Bone Health and Hiking
An often overlooked benefit of strength training, including hiking, is its impact on bone health. The weight-bearing nature of hiking puts stress on your bones, encouraging them to become denser and stronger. This is particularly crucial for individuals at risk of osteoporosis.
Addressing Muscle Imbalances
While hiking offers a holistic body workout, it does emphasize certain muscle groups more than others. If not addressed, this could lead to muscle imbalances. Off-trail workouts can be beneficial to ensure all muscles are equally strengthened and to prevent any potential injuries.
The Role of Flexibility and Balance
Strength isn’t just about raw muscle power. Flexibility and balance play vital roles in a successful hike. They help you navigate tricky terrains and prevent falls or injuries. Regular hiking can improve these aspects, contributing to your overall fitness levels.
The Synergy of Strength and Cardio in Hiking
When it comes to hiking, the relationship between strength and cardio isn’t a case of either-or. These two facets of fitness don’t operate in isolation. Rather, they complement each other in a beautiful synergy, making hiking a complete and balanced workout.
The Yin and Yang of Fitness
Think of strength and cardio as the yin and yang of fitness, each bringing unique benefits to the table. Cardio works on the engine of your body, your heart, keeping it healthy and efficient. It also ramps up your body’s fat-burning capabilities and builds endurance. On the other hand, strength training beefs up your muscular structure, aids in maintaining a healthy skeletal system, improves your body’s metabolic functions, and sharpens your balance and flexibility.

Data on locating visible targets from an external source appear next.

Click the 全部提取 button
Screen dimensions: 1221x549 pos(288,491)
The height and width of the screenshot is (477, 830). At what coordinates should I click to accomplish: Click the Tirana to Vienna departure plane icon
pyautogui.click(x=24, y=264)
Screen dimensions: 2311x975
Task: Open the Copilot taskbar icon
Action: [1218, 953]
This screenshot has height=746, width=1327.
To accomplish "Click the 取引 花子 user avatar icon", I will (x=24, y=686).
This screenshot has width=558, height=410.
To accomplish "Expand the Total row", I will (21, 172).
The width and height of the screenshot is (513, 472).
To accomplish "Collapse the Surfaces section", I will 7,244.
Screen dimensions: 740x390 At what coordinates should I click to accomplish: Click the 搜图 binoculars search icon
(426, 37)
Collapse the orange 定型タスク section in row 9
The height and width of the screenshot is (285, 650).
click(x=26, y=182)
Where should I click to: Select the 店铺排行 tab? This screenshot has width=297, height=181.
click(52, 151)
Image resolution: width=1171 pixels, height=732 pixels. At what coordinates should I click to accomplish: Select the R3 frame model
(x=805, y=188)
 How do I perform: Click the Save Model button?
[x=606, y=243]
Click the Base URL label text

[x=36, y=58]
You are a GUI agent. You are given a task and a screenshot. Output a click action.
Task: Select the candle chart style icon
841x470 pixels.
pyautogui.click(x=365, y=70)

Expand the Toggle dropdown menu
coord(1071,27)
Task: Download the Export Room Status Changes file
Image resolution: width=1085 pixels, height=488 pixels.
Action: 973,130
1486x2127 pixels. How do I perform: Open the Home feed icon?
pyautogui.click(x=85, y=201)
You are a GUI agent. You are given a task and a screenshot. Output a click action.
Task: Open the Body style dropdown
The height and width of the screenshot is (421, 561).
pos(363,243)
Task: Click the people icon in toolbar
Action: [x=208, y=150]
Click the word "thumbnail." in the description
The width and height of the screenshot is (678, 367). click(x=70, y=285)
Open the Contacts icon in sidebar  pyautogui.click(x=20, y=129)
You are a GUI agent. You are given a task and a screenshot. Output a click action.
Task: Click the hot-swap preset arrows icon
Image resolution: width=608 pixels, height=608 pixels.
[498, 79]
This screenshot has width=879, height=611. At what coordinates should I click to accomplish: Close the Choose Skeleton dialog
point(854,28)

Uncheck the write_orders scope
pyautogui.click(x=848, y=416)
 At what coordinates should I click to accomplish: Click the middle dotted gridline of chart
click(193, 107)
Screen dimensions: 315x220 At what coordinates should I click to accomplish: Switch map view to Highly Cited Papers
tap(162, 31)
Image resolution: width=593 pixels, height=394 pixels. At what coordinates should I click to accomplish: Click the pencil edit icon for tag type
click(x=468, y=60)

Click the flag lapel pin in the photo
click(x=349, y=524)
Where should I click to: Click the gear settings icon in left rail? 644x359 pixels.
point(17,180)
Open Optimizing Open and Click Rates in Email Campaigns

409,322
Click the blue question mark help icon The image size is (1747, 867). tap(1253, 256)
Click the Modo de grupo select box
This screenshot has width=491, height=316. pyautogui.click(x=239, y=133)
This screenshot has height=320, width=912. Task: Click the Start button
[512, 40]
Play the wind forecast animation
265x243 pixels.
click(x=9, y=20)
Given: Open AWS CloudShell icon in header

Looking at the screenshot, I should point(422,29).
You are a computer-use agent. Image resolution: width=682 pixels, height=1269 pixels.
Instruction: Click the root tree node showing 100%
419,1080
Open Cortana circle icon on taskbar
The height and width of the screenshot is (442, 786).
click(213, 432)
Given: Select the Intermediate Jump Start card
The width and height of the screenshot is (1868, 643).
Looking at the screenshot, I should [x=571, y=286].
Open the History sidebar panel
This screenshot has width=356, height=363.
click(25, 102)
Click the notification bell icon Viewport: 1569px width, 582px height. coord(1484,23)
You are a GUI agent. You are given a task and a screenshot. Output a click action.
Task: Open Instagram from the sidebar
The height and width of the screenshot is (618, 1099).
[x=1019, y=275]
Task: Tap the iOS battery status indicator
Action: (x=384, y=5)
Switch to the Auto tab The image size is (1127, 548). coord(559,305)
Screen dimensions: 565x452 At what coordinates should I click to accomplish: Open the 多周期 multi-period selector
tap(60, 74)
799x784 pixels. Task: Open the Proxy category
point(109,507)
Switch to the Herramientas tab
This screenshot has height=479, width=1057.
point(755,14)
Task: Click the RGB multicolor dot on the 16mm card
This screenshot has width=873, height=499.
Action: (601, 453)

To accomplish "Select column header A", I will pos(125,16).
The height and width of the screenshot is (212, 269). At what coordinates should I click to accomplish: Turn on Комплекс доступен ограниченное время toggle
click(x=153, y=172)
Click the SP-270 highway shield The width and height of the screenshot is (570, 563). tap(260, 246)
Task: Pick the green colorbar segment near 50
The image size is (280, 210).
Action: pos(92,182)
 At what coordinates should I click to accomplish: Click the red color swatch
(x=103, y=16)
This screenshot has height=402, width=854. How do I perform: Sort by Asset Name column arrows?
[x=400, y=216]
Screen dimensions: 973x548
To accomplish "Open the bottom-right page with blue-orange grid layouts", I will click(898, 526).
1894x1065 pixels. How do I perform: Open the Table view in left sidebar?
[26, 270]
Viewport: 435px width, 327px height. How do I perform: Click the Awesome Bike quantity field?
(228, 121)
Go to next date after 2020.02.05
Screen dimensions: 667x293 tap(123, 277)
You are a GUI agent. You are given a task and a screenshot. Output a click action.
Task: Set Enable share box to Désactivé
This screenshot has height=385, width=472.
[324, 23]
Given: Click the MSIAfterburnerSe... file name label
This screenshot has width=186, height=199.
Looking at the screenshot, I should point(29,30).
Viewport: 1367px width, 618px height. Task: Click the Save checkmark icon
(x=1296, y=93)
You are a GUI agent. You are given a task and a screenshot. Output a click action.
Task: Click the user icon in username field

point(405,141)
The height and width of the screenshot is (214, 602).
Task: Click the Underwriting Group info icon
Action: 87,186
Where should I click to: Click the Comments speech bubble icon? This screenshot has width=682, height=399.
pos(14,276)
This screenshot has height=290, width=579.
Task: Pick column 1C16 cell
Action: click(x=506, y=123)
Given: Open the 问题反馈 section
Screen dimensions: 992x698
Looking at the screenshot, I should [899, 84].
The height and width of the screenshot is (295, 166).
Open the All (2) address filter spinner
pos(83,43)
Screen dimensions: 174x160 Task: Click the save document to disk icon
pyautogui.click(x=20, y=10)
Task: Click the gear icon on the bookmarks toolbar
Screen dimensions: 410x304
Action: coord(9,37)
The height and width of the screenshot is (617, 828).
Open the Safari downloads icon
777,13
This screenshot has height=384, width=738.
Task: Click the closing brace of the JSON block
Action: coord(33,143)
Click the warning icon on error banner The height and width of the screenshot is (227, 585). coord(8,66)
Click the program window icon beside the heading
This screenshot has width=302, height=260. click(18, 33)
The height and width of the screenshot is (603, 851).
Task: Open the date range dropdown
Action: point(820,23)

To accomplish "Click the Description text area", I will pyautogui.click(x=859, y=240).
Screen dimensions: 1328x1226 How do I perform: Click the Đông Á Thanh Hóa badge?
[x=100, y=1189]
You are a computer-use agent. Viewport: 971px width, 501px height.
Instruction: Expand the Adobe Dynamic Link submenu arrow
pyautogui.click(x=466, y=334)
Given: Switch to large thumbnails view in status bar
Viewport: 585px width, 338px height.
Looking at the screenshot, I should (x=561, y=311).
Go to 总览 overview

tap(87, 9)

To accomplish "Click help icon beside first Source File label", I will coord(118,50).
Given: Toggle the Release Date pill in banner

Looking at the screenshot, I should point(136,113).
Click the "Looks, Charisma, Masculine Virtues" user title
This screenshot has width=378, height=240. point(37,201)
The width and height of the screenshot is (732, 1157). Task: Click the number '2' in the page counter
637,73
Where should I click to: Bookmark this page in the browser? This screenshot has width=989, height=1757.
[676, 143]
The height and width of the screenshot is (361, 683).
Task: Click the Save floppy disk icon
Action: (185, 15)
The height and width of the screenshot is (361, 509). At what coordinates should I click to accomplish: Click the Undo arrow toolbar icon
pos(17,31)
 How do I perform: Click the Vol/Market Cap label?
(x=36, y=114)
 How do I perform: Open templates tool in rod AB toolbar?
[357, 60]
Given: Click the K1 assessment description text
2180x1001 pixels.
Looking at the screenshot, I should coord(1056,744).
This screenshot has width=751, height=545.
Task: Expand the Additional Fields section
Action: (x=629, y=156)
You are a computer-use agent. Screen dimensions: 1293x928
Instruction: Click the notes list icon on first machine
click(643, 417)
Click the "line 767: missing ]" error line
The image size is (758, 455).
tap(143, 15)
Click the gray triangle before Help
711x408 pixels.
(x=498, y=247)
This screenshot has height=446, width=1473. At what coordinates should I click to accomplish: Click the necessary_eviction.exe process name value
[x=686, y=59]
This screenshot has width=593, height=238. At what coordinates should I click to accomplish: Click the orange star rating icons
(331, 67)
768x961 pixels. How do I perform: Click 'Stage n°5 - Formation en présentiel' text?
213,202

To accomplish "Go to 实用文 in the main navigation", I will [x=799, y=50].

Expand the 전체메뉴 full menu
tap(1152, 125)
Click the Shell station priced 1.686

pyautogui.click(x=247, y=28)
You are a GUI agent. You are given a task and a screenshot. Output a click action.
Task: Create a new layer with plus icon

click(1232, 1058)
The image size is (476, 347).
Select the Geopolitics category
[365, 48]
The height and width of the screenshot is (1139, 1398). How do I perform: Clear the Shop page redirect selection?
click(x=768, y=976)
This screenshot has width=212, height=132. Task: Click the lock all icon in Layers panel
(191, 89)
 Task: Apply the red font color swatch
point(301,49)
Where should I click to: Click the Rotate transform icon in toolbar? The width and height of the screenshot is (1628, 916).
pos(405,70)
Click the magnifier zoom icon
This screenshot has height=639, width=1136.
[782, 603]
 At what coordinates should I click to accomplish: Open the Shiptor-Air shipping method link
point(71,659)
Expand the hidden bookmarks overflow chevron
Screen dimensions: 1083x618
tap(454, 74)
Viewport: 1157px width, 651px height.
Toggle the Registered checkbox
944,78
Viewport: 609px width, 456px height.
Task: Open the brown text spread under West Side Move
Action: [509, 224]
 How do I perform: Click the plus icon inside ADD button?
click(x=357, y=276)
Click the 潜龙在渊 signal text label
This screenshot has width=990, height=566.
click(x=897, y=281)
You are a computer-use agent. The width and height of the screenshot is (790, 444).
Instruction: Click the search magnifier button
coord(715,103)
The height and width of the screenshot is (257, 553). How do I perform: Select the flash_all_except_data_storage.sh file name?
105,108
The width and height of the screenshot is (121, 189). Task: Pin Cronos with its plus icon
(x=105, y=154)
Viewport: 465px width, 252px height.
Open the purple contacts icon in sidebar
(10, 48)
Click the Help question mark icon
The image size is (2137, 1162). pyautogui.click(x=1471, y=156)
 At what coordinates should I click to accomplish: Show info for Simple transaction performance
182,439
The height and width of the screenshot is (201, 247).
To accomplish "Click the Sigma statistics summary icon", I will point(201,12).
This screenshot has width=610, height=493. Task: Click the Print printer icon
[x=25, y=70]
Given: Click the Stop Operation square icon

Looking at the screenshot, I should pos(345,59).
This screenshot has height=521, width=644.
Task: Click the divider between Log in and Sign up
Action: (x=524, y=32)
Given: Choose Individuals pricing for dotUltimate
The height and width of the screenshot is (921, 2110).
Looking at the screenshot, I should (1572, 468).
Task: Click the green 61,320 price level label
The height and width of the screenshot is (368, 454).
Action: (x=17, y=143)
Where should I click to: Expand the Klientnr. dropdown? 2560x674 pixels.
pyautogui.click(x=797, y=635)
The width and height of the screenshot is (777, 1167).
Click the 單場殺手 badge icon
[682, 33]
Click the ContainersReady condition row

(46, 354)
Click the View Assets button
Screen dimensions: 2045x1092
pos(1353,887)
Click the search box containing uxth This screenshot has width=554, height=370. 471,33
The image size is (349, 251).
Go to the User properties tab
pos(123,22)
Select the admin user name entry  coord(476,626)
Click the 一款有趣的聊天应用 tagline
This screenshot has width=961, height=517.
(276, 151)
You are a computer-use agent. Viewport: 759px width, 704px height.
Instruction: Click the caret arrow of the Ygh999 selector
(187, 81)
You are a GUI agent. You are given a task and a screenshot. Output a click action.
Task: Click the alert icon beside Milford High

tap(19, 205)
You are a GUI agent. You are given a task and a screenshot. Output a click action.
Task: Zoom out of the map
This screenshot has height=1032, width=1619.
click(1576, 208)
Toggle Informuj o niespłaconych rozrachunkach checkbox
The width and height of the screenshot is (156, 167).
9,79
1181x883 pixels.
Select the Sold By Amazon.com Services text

In hiking, you don’t have to choose between these two. You get the benefits of both in a single activity. The cardiovascular system is continuously engaged throughout your hike, while various muscle groups are worked intensively, especially during uphill and downhill sections.
Building Endurance and Strength
The beauty of hiking lies in how it leverages the synergistic relationship between strength and cardio. As you ascend a hill or trudge along an extended trail, your heart rate increases, and your muscles are constantly engaged. This helps build both cardiovascular endurance and muscle strength simultaneously.
Moreover, as your cardiovascular fitness improves, so does your ability to sustain prolonged physical effort, meaning your muscles can keep working for longer. On the flip side, as your strength improves, you become more efficient in your movements, reducing the cardiovascular effort required to hike the same trail. It’s a feedback loop of improvements.
A Balanced Workout
The symbiosis between strength and cardio in hiking ensures that you get a balanced workout. This balance is crucial not just for your physical health but also for your mental well-being. The cardio aspect of hiking aids in reducing stress and improving mood, while the strength aspect builds confidence and self-esteem.
Furthermore, this balance also reduces the risk of overuse injuries that might stem from focusing too much on one type of exercise at the expense of the other. For instance, excessive cardio without enough strength training can lead to muscle loss, while overdoing strength training without sufficient cardio can lead to decreased heart health.
The Holistic Trail of Hiking
As we’ve journeyed through the landscapes of strength and cardio, it’s clear that the world of hiking doesn’t play favorites. It’s not about leaning heavily on strength or cardio—it’s about both. Hiking offers a cocktail of health benefits derived from both worlds, making it a well-rounded, complete form of physical exercise.
So, to the question, “Is hiking more strength or cardio?” the answer is, “Why choose?” Hiking is an open invitation to everyone, a path that beautifully weaves together the tapestry of strength and cardio, offering a fitness package that’s hard to beat.